▶ _Given information_
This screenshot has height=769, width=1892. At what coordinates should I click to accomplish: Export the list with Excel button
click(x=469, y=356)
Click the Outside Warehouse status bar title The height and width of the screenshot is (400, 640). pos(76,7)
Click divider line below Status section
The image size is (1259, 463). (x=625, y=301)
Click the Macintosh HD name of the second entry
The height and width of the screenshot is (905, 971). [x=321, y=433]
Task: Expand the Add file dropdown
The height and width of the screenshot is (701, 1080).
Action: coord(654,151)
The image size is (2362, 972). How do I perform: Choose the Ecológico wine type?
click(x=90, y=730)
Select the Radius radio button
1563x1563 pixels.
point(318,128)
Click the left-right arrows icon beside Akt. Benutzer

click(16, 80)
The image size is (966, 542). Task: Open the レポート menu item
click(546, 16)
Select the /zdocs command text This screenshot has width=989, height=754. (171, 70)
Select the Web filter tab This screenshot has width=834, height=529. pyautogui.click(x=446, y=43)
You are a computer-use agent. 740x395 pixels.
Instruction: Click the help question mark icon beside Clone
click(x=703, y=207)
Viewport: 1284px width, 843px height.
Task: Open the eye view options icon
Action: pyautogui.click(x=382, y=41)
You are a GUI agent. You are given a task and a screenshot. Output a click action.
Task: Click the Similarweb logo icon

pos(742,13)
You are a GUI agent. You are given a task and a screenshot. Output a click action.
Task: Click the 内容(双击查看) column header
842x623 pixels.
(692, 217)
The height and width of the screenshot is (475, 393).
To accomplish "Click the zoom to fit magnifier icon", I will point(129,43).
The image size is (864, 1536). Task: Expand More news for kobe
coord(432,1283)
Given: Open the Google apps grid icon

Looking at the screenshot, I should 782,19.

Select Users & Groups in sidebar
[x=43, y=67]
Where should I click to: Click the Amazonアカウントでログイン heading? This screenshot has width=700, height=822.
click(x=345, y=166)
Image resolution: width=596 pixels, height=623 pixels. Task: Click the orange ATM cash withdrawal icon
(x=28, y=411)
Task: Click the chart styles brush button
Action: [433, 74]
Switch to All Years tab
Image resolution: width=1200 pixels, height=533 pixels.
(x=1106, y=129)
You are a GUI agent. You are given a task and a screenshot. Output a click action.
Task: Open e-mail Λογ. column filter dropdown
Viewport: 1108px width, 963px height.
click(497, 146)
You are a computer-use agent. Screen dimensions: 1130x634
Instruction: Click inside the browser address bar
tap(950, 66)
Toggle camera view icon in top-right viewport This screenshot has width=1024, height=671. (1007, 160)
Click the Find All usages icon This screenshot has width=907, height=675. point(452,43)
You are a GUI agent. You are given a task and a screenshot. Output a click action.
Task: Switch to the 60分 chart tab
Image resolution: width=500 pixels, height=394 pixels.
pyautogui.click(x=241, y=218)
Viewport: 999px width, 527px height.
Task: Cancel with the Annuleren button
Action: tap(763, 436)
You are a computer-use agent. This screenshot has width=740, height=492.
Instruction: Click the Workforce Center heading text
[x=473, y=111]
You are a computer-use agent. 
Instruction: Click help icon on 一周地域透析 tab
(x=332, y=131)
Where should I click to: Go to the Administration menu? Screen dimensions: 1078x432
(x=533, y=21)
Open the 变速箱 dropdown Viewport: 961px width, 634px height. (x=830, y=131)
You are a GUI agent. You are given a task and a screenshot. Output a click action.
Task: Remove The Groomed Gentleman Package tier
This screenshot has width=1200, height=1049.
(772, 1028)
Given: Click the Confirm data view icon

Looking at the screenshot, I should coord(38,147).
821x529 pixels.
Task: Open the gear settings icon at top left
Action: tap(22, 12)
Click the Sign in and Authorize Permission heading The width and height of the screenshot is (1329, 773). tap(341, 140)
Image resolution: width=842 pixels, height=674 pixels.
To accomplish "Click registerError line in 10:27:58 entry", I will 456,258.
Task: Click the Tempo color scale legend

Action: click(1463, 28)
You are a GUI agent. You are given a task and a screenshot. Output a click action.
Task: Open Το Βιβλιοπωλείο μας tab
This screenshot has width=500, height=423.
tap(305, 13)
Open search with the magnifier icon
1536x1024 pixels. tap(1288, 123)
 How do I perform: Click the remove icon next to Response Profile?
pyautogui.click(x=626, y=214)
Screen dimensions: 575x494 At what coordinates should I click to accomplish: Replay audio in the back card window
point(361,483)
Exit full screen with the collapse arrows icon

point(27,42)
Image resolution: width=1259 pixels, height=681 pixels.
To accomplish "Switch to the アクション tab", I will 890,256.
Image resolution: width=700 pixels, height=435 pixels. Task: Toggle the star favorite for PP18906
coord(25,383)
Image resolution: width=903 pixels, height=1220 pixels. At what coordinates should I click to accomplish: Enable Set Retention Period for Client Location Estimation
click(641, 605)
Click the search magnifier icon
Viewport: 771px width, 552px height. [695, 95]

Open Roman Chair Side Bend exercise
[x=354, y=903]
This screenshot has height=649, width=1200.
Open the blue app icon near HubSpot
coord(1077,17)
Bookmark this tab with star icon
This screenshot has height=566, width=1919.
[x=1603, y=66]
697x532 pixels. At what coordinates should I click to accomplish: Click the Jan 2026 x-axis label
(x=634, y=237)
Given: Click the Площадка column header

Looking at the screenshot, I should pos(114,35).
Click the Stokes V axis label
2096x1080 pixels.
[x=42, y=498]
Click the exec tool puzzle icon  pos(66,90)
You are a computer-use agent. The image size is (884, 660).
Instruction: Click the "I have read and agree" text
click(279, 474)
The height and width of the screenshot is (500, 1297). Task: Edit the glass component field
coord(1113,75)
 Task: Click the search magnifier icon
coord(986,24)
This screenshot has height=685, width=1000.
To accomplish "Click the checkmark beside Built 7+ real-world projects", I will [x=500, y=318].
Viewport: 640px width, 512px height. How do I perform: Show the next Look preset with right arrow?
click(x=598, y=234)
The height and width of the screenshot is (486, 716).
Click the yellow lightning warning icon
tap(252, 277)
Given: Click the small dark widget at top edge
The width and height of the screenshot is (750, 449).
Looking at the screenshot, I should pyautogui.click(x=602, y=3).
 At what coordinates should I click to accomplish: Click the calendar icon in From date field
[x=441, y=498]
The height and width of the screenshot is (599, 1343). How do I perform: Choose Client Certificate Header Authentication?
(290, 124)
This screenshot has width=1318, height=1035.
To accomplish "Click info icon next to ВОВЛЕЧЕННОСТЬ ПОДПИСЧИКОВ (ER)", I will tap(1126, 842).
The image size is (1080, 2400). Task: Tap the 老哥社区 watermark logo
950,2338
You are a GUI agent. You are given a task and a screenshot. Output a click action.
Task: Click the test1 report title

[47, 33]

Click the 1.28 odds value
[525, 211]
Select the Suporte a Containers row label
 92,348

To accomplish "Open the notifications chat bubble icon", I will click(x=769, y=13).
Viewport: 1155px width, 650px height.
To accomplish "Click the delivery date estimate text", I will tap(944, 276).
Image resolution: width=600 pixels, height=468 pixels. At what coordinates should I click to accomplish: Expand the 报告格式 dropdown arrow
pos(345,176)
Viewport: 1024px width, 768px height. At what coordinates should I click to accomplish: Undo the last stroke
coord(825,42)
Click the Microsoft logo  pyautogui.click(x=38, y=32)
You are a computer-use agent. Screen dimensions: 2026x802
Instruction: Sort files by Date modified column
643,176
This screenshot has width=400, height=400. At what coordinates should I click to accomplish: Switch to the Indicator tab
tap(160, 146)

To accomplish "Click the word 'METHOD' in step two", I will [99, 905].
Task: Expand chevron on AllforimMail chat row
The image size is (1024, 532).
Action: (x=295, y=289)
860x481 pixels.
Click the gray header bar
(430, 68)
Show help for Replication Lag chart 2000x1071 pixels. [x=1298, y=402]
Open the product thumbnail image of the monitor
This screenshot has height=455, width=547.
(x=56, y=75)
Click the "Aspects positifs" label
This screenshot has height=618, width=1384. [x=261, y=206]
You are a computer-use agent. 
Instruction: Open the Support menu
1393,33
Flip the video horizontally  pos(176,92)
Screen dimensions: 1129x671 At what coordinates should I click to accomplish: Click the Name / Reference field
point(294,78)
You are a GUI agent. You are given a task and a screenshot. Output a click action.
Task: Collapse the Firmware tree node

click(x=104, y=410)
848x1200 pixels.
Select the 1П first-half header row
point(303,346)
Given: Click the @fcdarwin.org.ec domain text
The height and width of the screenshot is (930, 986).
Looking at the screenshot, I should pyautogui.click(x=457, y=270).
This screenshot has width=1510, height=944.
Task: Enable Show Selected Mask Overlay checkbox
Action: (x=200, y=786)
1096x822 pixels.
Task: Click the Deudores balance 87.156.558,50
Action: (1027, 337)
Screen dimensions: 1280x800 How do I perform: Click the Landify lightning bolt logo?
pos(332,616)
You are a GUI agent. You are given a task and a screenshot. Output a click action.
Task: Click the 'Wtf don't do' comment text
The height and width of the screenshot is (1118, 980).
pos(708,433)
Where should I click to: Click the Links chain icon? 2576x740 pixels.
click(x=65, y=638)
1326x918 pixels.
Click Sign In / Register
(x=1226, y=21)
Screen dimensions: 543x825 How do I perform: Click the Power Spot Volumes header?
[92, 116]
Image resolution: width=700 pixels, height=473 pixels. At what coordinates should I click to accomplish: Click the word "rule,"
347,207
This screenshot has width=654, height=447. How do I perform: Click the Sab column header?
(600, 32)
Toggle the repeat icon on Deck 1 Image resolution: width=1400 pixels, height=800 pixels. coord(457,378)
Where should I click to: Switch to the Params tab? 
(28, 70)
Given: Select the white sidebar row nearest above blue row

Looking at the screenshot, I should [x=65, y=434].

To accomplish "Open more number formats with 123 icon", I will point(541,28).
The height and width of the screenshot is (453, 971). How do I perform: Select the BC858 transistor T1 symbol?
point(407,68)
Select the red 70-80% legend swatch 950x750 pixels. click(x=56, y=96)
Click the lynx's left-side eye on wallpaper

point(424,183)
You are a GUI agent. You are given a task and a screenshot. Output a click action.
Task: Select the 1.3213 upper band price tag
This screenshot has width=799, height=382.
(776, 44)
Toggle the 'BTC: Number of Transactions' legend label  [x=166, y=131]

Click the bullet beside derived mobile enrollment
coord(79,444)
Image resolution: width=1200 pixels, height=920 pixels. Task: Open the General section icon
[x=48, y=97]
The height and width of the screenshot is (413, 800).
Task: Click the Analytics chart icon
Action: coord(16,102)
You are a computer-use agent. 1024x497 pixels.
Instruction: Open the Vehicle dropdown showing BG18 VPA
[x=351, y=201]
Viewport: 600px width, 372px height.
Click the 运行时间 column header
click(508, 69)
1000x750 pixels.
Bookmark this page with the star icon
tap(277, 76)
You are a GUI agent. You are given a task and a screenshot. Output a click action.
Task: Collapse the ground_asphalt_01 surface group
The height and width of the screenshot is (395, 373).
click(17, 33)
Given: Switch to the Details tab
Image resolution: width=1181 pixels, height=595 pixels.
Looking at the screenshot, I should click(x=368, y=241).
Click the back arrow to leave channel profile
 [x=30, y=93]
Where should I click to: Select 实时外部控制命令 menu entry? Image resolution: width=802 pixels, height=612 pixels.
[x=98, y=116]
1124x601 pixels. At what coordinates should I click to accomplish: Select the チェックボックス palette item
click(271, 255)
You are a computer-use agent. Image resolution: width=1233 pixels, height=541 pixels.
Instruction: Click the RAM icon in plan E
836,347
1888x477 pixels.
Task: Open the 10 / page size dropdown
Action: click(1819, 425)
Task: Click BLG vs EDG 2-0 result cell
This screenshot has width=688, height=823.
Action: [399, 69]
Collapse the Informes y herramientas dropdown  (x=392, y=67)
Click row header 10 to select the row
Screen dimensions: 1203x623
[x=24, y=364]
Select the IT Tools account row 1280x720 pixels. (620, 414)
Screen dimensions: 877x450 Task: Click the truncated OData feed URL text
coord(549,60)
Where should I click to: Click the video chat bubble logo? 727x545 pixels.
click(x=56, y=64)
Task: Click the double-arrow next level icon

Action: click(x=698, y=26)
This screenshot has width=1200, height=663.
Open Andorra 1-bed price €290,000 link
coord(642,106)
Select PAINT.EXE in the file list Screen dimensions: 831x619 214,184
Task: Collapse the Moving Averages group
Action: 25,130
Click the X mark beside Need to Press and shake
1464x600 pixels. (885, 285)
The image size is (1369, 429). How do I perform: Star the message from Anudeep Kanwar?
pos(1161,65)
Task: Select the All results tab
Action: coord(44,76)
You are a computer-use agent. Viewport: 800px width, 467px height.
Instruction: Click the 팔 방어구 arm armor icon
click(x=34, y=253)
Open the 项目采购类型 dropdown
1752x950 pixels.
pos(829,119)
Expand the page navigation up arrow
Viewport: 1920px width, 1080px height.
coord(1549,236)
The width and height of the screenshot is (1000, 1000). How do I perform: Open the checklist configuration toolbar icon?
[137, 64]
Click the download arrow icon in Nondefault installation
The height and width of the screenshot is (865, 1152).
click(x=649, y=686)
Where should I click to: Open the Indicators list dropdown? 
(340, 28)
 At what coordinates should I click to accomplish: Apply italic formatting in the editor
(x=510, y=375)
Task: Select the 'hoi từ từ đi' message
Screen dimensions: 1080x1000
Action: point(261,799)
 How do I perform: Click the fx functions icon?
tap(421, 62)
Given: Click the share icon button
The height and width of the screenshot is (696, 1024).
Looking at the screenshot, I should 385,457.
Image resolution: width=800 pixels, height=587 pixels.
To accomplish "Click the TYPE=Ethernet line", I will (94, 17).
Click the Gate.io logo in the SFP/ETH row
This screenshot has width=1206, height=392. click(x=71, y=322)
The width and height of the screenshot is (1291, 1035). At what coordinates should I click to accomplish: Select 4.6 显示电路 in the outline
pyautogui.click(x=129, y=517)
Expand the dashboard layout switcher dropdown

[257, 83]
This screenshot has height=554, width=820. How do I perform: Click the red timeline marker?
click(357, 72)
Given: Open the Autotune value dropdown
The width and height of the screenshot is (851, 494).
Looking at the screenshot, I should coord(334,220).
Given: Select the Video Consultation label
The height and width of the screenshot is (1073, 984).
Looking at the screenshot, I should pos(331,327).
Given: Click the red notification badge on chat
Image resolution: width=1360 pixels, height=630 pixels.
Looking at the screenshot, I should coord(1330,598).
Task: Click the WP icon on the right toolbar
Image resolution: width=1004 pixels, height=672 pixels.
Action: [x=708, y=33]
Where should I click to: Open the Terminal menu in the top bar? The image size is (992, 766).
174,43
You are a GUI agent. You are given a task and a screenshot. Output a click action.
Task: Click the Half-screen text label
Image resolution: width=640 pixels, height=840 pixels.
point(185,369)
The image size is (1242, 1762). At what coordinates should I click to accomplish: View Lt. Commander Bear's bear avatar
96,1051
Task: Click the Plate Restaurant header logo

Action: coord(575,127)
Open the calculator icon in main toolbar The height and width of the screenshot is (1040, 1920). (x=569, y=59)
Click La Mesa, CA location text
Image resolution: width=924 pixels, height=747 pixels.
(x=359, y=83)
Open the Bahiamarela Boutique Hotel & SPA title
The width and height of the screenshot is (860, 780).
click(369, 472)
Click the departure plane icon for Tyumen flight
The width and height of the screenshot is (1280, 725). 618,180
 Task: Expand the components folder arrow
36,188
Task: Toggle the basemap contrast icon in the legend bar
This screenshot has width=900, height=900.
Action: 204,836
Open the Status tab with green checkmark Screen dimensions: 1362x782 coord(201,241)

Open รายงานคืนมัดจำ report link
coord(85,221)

▶ _Exercise requirements_
Copy each line containing the word "will" from the data.

▶ _Response_
To accomplish "Click the zoom to fit magnifier icon", I will point(129,43).
To accomplish "Click registerError line in 10:27:58 entry", I will 456,258.
To accomplish "Switch to the アクション tab", I will 890,256.
To accomplish "Click the checkmark beside Built 7+ real-world projects", I will [x=500, y=318].
To accomplish "Click info icon next to ВОВЛЕЧЕННОСТЬ ПОДПИСЧИКОВ (ER)", I will tap(1126, 842).
To accomplish "Open the notifications chat bubble icon", I will click(x=769, y=13).
To accomplish "Click the delivery date estimate text", I will tap(944, 276).
To accomplish "Click the word 'METHOD' in step two", I will [99, 905].
To accomplish "Open more number formats with 123 icon", I will point(541,28).
To accomplish "Click the TYPE=Ethernet line", I will (94, 17).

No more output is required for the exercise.